▶ **Short problem A**:
From the Fallout excerpt below, list everything it says Fallout combines.

▶ **Text extract**:

In my perhaps jaundiced eyes, then, Fallout is a piebald creation, combining amazing aesthetics and world-building with game systems that are groundbreaking in the abstract but sometimes excruciating in execution. Mixed results like these are often the fate of games that dare to push in bold new directions and rejigger the matrix of the possible. The immaculate conception is the exception in game design; change more commonly comes in piecemeal, initially imperfect fashion. The CRPGs that would follow Fallout as the Renaissance gathered steam would embrace its strengths, whilst smoothing out many of its rough edges.
Next time, we’ll see how a venerable series from the previous era of CRPGs adapted its old-school approach to the changing times, and was rewarded with another solid hit which demonstrated that the CRPG’s doldrums were fast coming to an end.
Did you enjoy this article? If so, please think about pitching in to help me make many more like it. You can pledge any amount you like.

▶ **Excerpted records**:
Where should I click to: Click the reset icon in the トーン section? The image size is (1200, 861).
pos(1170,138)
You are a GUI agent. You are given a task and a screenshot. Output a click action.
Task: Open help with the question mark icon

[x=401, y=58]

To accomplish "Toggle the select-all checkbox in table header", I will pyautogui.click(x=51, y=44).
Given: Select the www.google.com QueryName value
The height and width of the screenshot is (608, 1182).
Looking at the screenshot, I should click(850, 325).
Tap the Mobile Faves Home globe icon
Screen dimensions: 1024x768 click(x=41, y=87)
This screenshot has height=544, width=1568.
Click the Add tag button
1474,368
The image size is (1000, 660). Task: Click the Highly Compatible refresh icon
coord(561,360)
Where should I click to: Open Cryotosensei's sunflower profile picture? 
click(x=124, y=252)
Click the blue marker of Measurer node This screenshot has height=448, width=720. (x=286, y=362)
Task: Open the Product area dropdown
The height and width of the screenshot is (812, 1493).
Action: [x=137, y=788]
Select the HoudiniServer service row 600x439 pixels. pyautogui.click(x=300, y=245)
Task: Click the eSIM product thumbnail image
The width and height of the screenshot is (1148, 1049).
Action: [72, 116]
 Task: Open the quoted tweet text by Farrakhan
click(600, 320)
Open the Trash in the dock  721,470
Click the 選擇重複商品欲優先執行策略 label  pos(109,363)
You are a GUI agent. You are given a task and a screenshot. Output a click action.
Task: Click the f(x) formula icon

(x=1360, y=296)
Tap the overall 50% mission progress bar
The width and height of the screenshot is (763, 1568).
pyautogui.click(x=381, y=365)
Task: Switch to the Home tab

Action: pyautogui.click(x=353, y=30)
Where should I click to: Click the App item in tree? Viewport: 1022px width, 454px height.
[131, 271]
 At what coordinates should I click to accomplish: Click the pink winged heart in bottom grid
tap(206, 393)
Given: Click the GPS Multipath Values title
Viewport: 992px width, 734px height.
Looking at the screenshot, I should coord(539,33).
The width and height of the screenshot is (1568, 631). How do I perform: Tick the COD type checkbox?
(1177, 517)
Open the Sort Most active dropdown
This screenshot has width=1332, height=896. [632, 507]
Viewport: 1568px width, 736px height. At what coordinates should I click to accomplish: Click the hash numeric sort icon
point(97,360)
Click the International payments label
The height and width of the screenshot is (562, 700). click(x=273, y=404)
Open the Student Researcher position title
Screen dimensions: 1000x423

▶ **Short problem B**:
Please update the records from the line with "Where should I click to: Open" up to and including the line with "Click the blue" by replacing "sunflower" with "daisy". Leave everything else unchanged and return only those lines.

▶ **Task output A**:
- amazing aesthetics
- world-building
- game systems that are groundbreaking in the abstract but sometimes excruciating in execution

▶ **Task output B**:
Where should I click to: Open Cryotosensei's daisy profile picture? 
click(x=124, y=252)
Click the blue marker of Measurer node This screenshot has height=448, width=720. (x=286, y=362)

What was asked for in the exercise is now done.